Copy everything in the data from the line containing "You are a computer-use" down to the line containing "[x=726, y=190]", keeping every line, but multiply each answer coordinate by 1.3 and round to the nearest whole number, with halves rounded up. Leave every other number unchanged.

──────── Supplied material

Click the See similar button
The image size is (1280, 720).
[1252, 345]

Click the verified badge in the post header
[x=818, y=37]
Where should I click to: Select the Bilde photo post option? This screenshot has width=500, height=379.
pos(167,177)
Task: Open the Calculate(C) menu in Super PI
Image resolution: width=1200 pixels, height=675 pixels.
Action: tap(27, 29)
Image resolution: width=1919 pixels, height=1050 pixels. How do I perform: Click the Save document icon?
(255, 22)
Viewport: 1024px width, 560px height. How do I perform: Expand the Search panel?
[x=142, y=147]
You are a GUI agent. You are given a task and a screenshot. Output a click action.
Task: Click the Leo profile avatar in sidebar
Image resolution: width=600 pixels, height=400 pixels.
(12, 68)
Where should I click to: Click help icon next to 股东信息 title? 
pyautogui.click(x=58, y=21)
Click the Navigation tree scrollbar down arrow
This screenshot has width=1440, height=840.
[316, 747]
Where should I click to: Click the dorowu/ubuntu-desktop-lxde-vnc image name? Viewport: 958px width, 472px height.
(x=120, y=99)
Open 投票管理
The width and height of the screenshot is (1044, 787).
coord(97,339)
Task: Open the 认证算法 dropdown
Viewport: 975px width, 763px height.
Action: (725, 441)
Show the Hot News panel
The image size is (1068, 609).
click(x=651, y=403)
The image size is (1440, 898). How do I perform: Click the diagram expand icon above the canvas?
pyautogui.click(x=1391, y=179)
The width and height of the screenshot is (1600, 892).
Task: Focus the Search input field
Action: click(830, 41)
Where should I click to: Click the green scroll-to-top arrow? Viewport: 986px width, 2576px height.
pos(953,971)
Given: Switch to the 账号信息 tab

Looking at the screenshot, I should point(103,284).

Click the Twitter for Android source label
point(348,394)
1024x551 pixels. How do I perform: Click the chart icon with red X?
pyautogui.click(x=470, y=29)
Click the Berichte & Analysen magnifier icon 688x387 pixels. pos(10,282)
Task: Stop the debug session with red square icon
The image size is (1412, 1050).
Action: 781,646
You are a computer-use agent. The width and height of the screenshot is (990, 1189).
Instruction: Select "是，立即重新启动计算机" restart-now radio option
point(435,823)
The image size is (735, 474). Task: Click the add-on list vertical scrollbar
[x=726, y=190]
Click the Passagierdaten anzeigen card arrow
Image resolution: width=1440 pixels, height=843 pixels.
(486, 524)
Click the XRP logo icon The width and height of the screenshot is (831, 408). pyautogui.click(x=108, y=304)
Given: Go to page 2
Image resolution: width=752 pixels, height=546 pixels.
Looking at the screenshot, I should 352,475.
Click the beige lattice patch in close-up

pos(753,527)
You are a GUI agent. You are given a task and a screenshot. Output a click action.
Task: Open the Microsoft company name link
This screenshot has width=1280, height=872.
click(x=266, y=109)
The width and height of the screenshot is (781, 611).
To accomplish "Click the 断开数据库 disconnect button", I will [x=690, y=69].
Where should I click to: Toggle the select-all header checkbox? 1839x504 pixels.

────────────────

In response »
You are a computer-use agent. The width and height of the screenshot is (990, 1189).
Instruction: Select "是，立即重新启动计算机" restart-now radio option
point(566,1070)
The image size is (735, 474). Task: Click the add-on list vertical scrollbar
[x=944, y=247]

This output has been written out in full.